El intento de Lesmes de buscar el mayor consenso posible entre los vocales está siendo por ahora en balde. La propuesta de nominar a magistrados procedentes del Supremo, y más concretamente de la Sala Penal, se ha encontrado con dos negativas significativas: la del presidente Manuel Marchena y la de Antonio del Moral, según confirman fuentes de su entorno.

El ambiente en el Consejo está muy viciado por la larga interinidad y la contrarreforma socialista ha acentuado la división entre los vocales. El bloque conservador reclamó un pleno para debatir el texto y llevarlo a las instituciones europeas. Sin embargo, su posición de fuerza quedó mermada por la fuga de vocales afines que no han querido sumarse a su postura frentista.

Pese a que no le guste la reforma, Lesmes cuenta con una mayoría suficiente para sacar adelante los dos nombramientos al Constitucional (se requieren tres quintos de los votos del pleno). De consumarse, este confía en que sirva de impulso para poner fin de una vez al bloqueo político en el gobierno de los jueces.

El fiscal general y la contestación interna

Álvaro García Ortiz juró su cargo el pasado 2 de agosto como fiscal general en sustitución de Dolores Delgado, que renunció por motivos de salud. El que fuera fiscal jefe de la Secretaría Técnica, el órgano de apoyo del máximo responsable Ministerio Público, llegó al cargo entre una fuerte contestación interna y externa y con el dilema de seguir la línea de su antecesora –marcada por el control de los principales órganos de la institución a través del nombramiento de fiscales afines– o emprender una política propia y buscar mayor interlocución con sus críticos en el Consejo Fiscal. Lo cierto es que la llegada de García no fue del todo tranquila. Es más, pareció que le habían tomado la matrícula por su tarea en la Secretaría Técnica en estos dos años y medio de mandato.

El caso es que siete de los 18 vocales del Consejo General del Poder Judicial consideraron que no reunía los requisitos legales para el cargo por su falta de idoneidad. Los representantes del llamado bloque conservador criticaron su excesiva politización y parcialidad en un durísimo voto particular.

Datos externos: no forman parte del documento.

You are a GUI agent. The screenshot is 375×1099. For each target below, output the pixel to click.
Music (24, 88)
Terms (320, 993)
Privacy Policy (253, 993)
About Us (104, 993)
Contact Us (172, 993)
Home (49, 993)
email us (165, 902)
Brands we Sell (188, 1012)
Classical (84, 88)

Apuntaron a su «apariencia de vinculación» con el Gobierno y a que su trayectoria no permitía formular «un pronóstico positivo de gestión».

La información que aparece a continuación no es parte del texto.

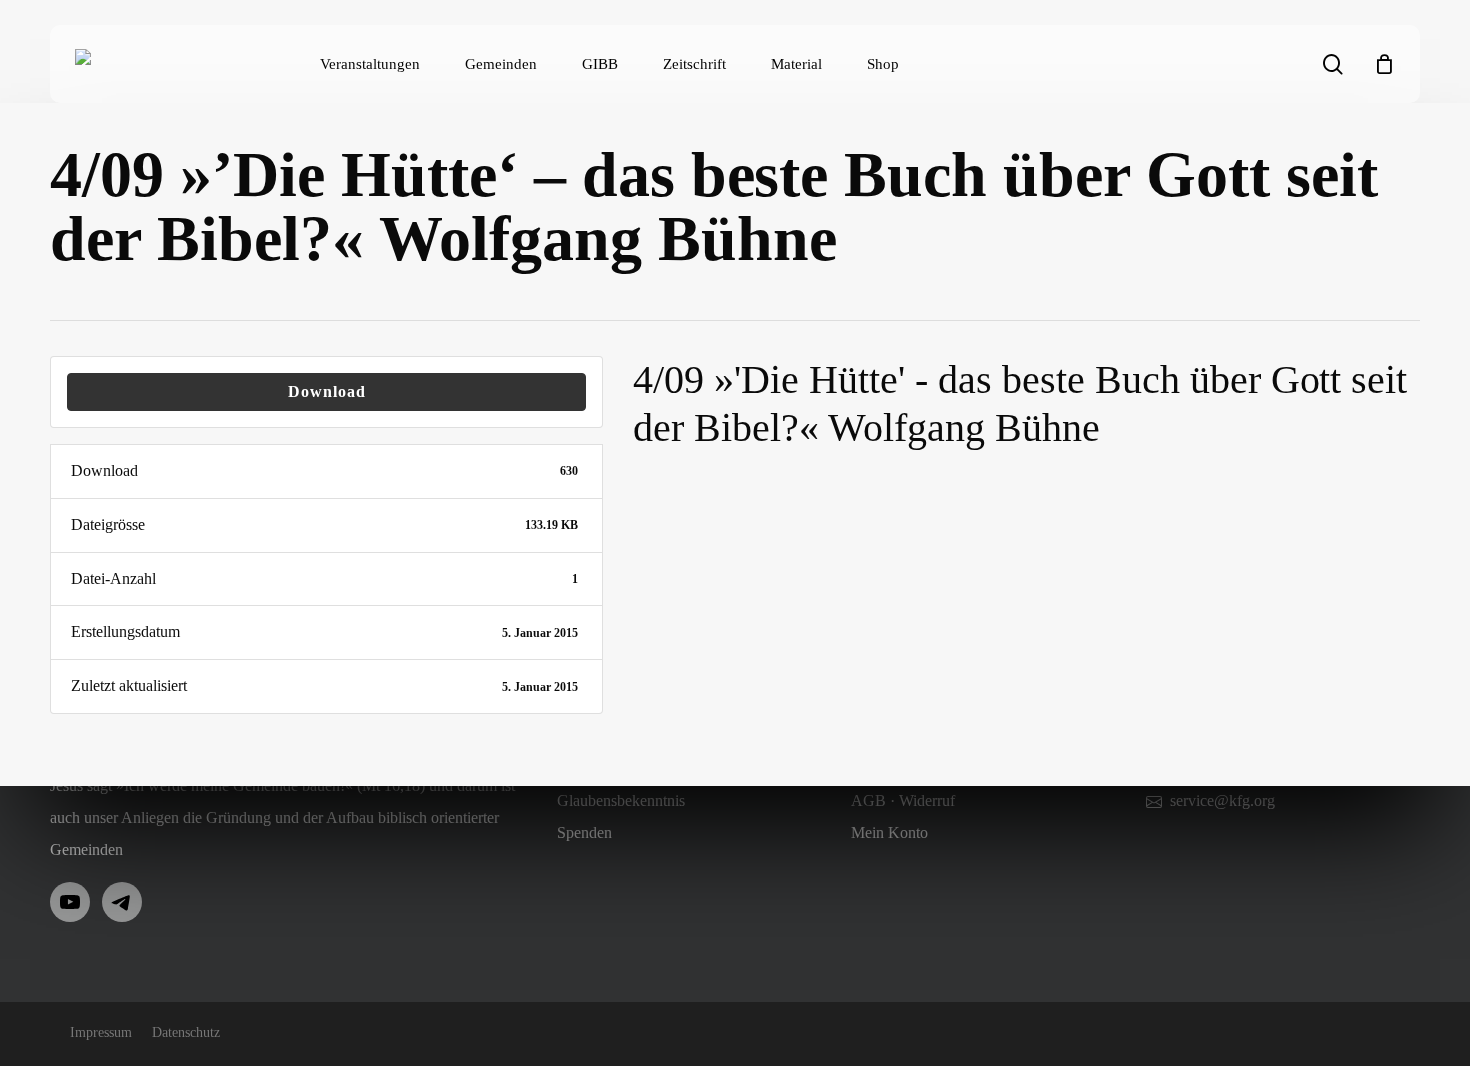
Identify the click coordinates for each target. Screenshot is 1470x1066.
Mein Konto (889, 832)
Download (327, 391)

La Unión Progresista de Fiscales, a la que perteneció García, calificó este voto como «perturbador» por «inmiscuirse en la autonomía» del Ministerio Fiscal. El aludido se defendió a finales de julio en su comparecencia en el Congreso. Fue una sesión bronca, con PP, Ciudadanos y Vox encendidos en contra de su designación. «La Constitución prohíbe los tribunales de honor, pero yo me he sentido en uno porque unas personas se han lanzado a buscar recortes de prensa para decir por qué no soy idóneo, sin posibilidad de audiencia ni contraste», reprochó.

Con esta marejada de fondo, García protagonizará junto a Carlos Lesmes la apertura del año judicial el miércoles en el Tribunal Supremo. Su discurso delante del Rey será seguido con atención. Pero antes, mañana lunes, tomará posesión de su cargo en el alto tribunal con la presencia de la cúpula judicial y fiscal, aunque veremos si con ausencias. Como aperitivo, uno de los nuevos integrantes del Consejo Fiscal, Salvador Viada, remitió un escrito a la jefa de la Inspección Fiscal, María Antonia Sanz, con el objetivo de que este órgano consultivo se pronuncie sobre las facultades que se atribuye la Secretaría Técnica para intervenir en asuntos concretos. Viada denunció los «hábitos preocupantes» de García cuando ocupó el cargo.